Date de publication : Septembre 2022

Auteur : Paul BERNARD-NOURAUD

Une des dernières victoires espagnoles de la guerre de Quatre-Vingts Ans

Le conflit armé qui éclate en 1568 dans les Pays-Bas espagnols cesse en 1609. La Trêve de Douze Ans qui s’ensuit est cependant rompue par l’arrivée en 1621 sur le trône d’Espagne du tout jeune Philippe IV (1), qui entend ramener dans son giron les territoires sécessionnistes. La place-forte de Bréda représente à cet égard un haut-lieu à la fois stratégique et symbolique, puisqu’elle constitue le point d’entrée des Provinces-Unies depuis le sud, et la ville où, le 16 février 1566, une assemblée de nobles néerlandais signèrent le Compromis par lequel ils s’engageaient à faire respecter leurs droits provinciaux par l’administration espagnole, posant ainsi le premier jalon vers l’émancipation de sa tutelle. Le roi confie le commandement de l’expédition contre Bréda à un aristocrate génois, entré au service de l’Espagne vingt ans plus tôt : Ambrogio Spinola (1569-1630). Ses succès militaires lui ont coûté sa fortune mais valu la notoriété. Son expérience des sièges le désigne pour conduire celui de Bréda, qui dure d’août 1624 au 5 juin 1625, date à laquelle, après une résistance obstinée, Justin de Nassau (1559-1631) est contraint de rendre les armes et de lui livrer les clefs de la cité vaincue. Reste la postérité d’une reddition dûment obtenue, dont le tableau de Diego de Velázquez fixe le dénouement pour la postérité. La Reddition de Bréda a été commandée à Velázquez par Philippe IV pour le Salon des Royaumes, la galerie des batailles de son palais du Buen Retiro où le souverain recevait les ambassades étrangères. Le tableau apparaît conforme à sa destination aussi bien qu’aux attendus de son commanditaire : commémorer la victoire de l’armée espagnole tout en faisant montre d’une magnanimité qui affirme aux yeux de tous son impérial désir de paix et de concorde.

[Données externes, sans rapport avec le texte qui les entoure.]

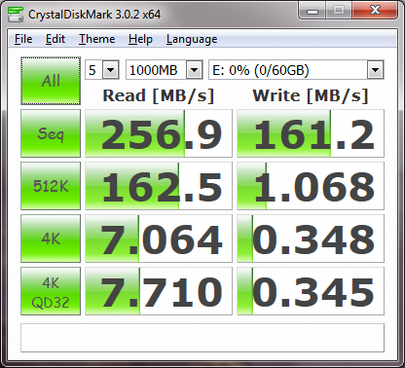Minimize the CrystalDiskMark window

[313, 11]
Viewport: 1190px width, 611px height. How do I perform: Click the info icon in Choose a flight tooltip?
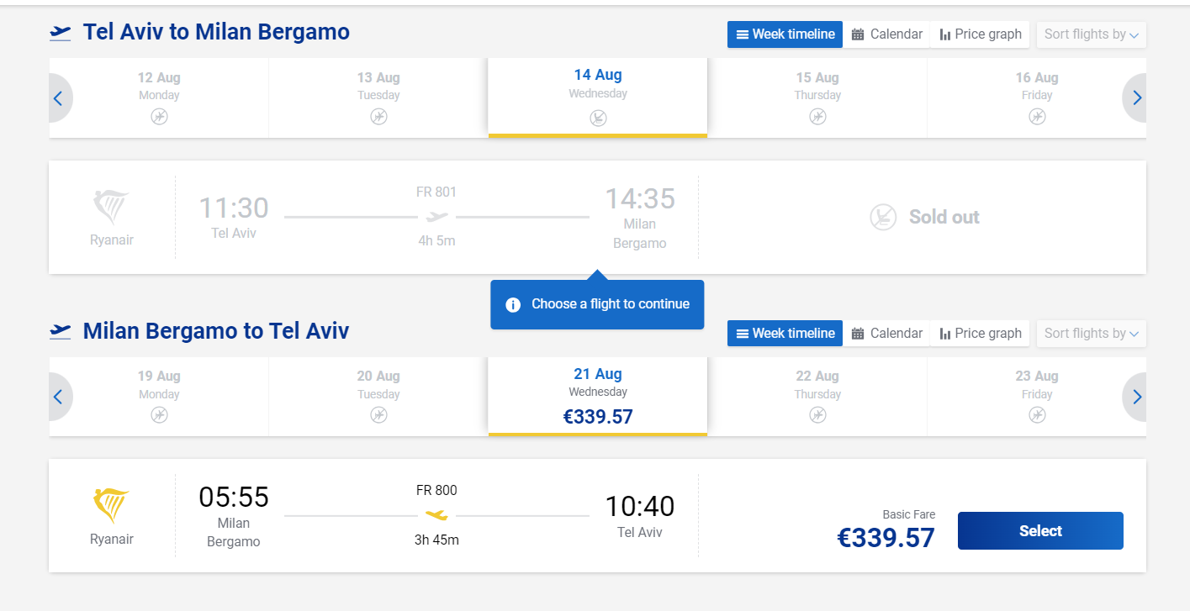coord(513,304)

Un tableau de bataille et un portrait de groupe

La composition de Velázquez emprunte à deux traditions picturales : celle du tableau de bataille et celle du portrait de groupe. La première est de tradition européenne. Dans le cas du siège de Breda, elle est notamment représentée par le tableau de Pieter Snayers (1592-1667) montrant la visite qu’y fit la gouvernante des Pays-Bas espagnols et tante de Philippe IV Isabelle-Claire-Eugénie d’Autriche (1566-1633). On y retrouve la distribution de l’espace pictural caractéristique du genre entre les figures principales représentées en frise dans la partie inférieure et, au-dessus d’elles, une vue cavalière topographique montrant l’étendue du théâtre des opérations. Velázquez reprend partiellement ce principe de composition. Mais il y réduit sensiblement la dimension topographique du tableau de bataille au profit d’un genre plus spécifiquement hollandais : le portrait de groupe (détail 1). Les visages des différents protagonistes sont en effet individualisés, en particulier côté espagnol, où la régularité des lances des redoutables tercios, qui donnent leur titre au tableau, contraste avec les quelques armes d’hast (2) des rangs hollandais. Les différentes figures, qui saturent l’espace de la composition, ne se regardent pas, tournées qu’elles sont vers elles-mêmes ou bien vers le spectateur. Les deux parties sont toutefois réunies par le geste de Spinola, qui s’est découvert et retient Justin de Nassau de se courber face à lui en lui posant la main sur l’épaule. Cet échange qui unifie le tableau le dote par-là même d’une valeur politique : celle d’un règlement pacifique des épreuves de la guerre, pour ne pas dire d’une réconciliation possible.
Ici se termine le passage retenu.